Russia now reportedly assists North Korea in producing knockoff versions of Iranian-made Shahed suicide drones. Pyongyang also develops low-cost attack UAVs potentially destined for African and Middle Eastern export markets. Recent construction activity near North Korean aircraft factories suggests preparation for mass UAV production.
Persistent Methods Despite Public Exposure
Despite widespread media coverage of Operation DreamJob tactics, employee awareness in sensitive sectors remains insufficient to counter these social engineering approaches. The campaign’s success rate indicates security training programs fail to adequately prepare personnel for sophisticated recruitment-themed attacks.
Also read: LinkedIn Job Scams Are the Latest Cyber Threat – Don’t Fall for Fake Recruiters
ESET researchers identified ScoringMathTea in previous attacks against companies in India, Poland, the United Kingdom, and Italy since January 2023. The RAT first appeared in VirusTotal submissions from Portugal and Germany in October 2022, disguised as Airbus-themed job offers.

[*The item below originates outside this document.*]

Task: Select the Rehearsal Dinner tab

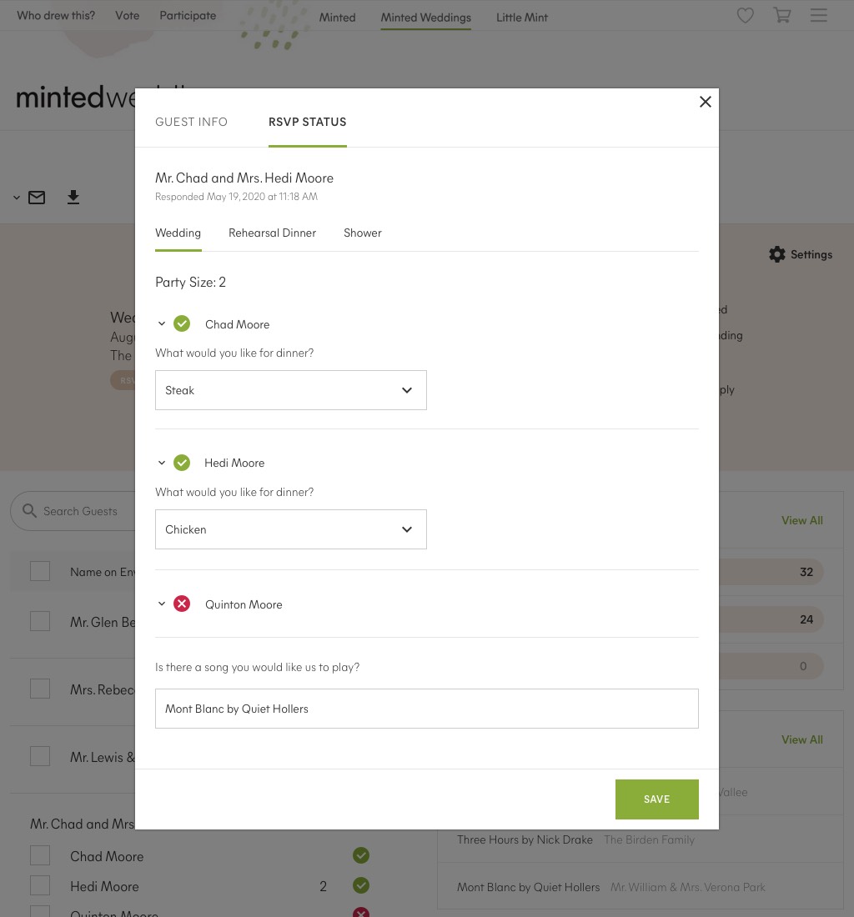Action: 272,233
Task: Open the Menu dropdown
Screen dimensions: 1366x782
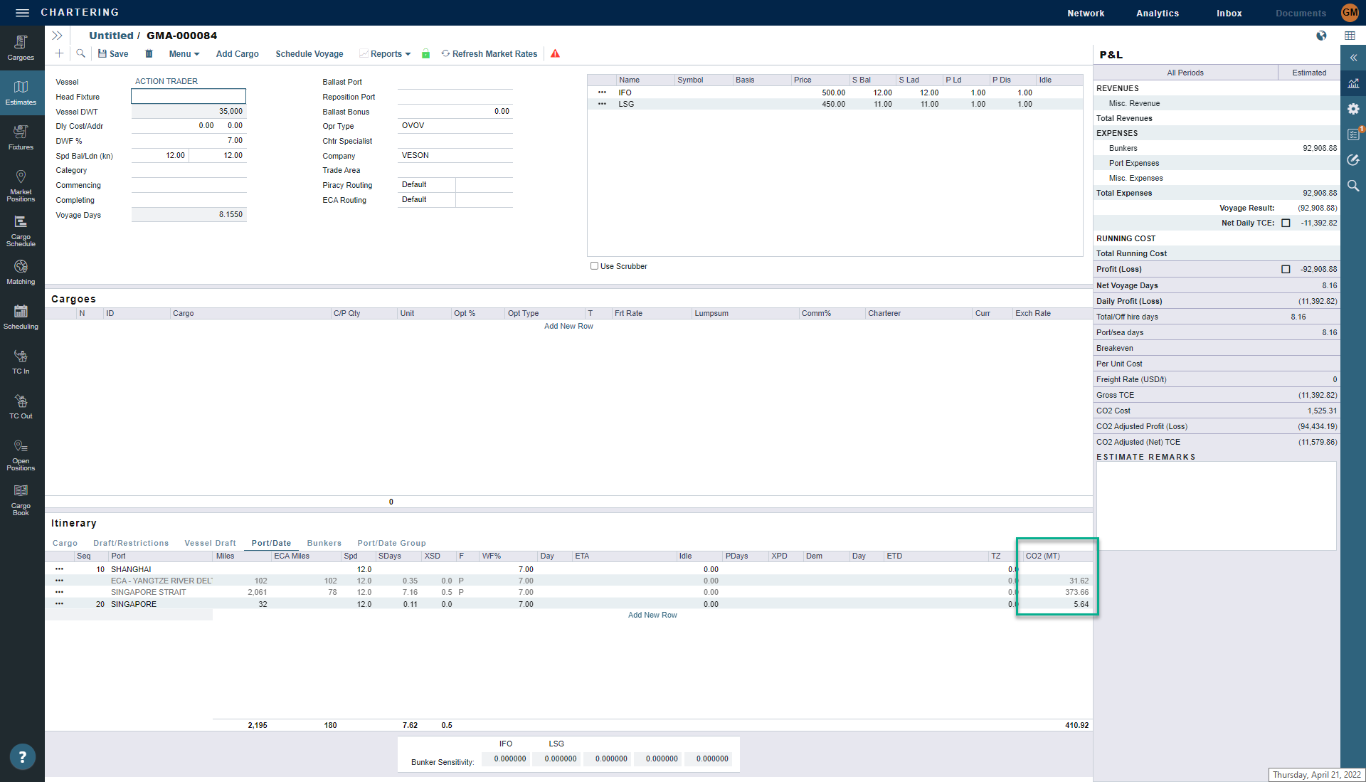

Command and control infrastructure relies on compromised WordPress installations, with malicious server-side code typically stored within template or plugin directories. The attackers rotate through various hosting providers across multiple countries.
Security researchers attribute this activity to Lazarus with high confidence based on social engineering techniques, GitHub project trojanization methods, ScoringMathTea deployment, and targeting patterns consistent with previous Operation DreamJob campaigns. Organizations active in UAV development should anticipate continued targeting as North Korea pursues indigenous drone capabilities through cyber-enabled industrial espionage.